Memcached is simple yet powerful. Its simple design promotes quick deployment, ease of development, and solves many problems facing large data caches. Its API is available for most popular languages.
In this Howto we'll go through the process of installing Memcached on Debian 10 and it's valid for Debian 9 as well.
Installing Memcached:
First things first, let's make sure our server is up to date:
$ sudo apt update
Once we make sure all packages are up to date we'll go ahead and install Memcached by running the following command:
$ sudo apt install memcached libmemcached-tools
Once we confirm we want to continue by pressing Y it should install memcached and libmemcached-tools, which comes with multiple utilities to help us manage the Memcached server. The installation process should also take care of starting the Memcached service, we can run the following command to verify this:
$ sudo systemctl status memcached
If all went well it should have started the service and look similar to this:
Memcached is configured to listen on port 11211 by default, let's check to see what service is listening on this port with the following command:
$ sudo netstat -pnltu |grep 11211
If your server doesn't have netstat installed you can install it by running:
$ sudo apt install net-tools -y
The default setting in the config file located in /etc/memcached.conf will work in most cases, so without making any changes Memcached will be listening on localhost or 127.0.0.1 (as shown on the previous image).

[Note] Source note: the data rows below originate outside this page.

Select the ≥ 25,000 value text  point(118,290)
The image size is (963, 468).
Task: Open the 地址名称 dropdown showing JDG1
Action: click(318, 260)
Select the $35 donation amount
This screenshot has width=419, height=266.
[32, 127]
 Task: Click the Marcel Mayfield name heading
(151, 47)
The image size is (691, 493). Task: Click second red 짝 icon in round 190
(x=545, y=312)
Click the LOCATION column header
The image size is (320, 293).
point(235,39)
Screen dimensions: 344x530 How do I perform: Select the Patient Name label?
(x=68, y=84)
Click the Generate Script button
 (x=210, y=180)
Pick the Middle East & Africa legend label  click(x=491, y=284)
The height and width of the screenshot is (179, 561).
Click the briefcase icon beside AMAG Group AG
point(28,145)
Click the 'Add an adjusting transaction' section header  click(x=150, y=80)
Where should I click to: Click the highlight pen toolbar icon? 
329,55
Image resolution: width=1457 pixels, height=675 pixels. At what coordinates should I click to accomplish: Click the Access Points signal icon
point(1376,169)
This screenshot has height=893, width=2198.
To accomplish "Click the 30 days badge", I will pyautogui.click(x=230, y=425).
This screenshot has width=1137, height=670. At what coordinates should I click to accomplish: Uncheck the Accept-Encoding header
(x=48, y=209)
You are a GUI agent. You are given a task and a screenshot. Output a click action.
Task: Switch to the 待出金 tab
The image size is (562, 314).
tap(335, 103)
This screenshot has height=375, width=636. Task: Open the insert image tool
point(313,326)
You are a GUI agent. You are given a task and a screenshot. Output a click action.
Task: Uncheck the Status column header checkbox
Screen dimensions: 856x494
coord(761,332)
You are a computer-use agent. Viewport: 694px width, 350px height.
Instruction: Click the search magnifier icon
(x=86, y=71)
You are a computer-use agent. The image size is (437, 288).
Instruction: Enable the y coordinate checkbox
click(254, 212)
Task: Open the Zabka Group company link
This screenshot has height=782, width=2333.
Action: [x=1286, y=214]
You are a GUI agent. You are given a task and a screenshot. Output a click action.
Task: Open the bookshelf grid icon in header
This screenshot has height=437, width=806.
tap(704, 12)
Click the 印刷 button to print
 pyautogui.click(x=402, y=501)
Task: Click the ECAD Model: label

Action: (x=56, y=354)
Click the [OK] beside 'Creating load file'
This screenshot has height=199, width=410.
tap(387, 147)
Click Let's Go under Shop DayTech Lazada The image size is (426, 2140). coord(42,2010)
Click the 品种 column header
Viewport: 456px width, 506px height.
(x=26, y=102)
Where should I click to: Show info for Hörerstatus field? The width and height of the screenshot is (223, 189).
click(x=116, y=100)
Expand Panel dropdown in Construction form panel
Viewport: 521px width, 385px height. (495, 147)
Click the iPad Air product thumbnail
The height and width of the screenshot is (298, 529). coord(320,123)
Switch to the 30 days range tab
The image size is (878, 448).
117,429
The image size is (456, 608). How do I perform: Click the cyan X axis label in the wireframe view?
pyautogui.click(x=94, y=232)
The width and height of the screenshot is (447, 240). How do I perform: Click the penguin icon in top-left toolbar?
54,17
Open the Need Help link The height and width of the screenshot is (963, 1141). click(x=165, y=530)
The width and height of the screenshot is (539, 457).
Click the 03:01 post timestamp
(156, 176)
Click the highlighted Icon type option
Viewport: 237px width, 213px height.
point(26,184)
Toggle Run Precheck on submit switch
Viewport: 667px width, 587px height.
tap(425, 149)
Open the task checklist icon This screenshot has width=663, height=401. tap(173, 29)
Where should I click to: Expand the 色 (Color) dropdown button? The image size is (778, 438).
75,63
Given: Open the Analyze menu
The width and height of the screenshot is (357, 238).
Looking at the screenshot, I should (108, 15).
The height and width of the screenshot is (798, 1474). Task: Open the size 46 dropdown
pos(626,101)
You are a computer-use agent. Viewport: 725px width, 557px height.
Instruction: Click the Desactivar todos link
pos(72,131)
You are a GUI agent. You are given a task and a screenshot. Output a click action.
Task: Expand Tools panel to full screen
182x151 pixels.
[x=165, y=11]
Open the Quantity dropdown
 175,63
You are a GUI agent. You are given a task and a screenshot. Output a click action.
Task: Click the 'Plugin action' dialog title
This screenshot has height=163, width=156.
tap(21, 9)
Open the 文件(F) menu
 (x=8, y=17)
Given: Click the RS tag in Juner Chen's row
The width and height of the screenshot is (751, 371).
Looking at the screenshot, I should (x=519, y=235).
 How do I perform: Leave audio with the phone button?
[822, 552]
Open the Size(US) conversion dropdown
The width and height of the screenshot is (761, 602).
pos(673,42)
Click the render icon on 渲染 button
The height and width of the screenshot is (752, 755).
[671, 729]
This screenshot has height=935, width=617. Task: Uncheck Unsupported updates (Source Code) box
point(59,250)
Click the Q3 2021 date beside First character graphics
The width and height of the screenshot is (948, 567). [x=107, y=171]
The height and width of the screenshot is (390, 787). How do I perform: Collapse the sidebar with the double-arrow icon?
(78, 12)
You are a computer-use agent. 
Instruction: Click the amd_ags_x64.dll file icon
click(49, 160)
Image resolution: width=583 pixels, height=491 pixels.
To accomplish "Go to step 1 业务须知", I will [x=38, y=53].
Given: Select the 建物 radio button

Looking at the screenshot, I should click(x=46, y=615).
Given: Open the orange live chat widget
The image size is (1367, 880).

If you wish to allow connections from the outside you'll need to modify the memcached.conf file to listen on the server's external IP as opposed to localhost, for this we'll open /etc/memcached.conf with our preferred text editor:
$ nano /etc/memcached.conf
We'll then located the line containing -l 127.0.0.1
and replace 127.0.0.1 with our server's external address, which for the sake of this guide will be 10.10.6.7, so the file should end up looking like this:
After saving our changes we need to restart memcached so that it starts listening on the external IP we just set:
$ sudo systemctl restart memcached
How to enable Memcached for PHP and Python Applications:
If you wish to use Memcached as a caching database for PHP applications such as WordPress, then we'll need the php-memcached extension, so let's go over how to install it here by running the following command:
$ sudo apt install php-memcached
For Python applications we'll install the following libraries using pip; please note that you may need to install pip using the following command first:
$ sudo apt install python3-pip
We then install the libraries by running:
$ sudo pip3 install pymemcache
$ sudo pip3 install python-memcached
That's it, you should now have a working Memcached installation on your Debian 10 server.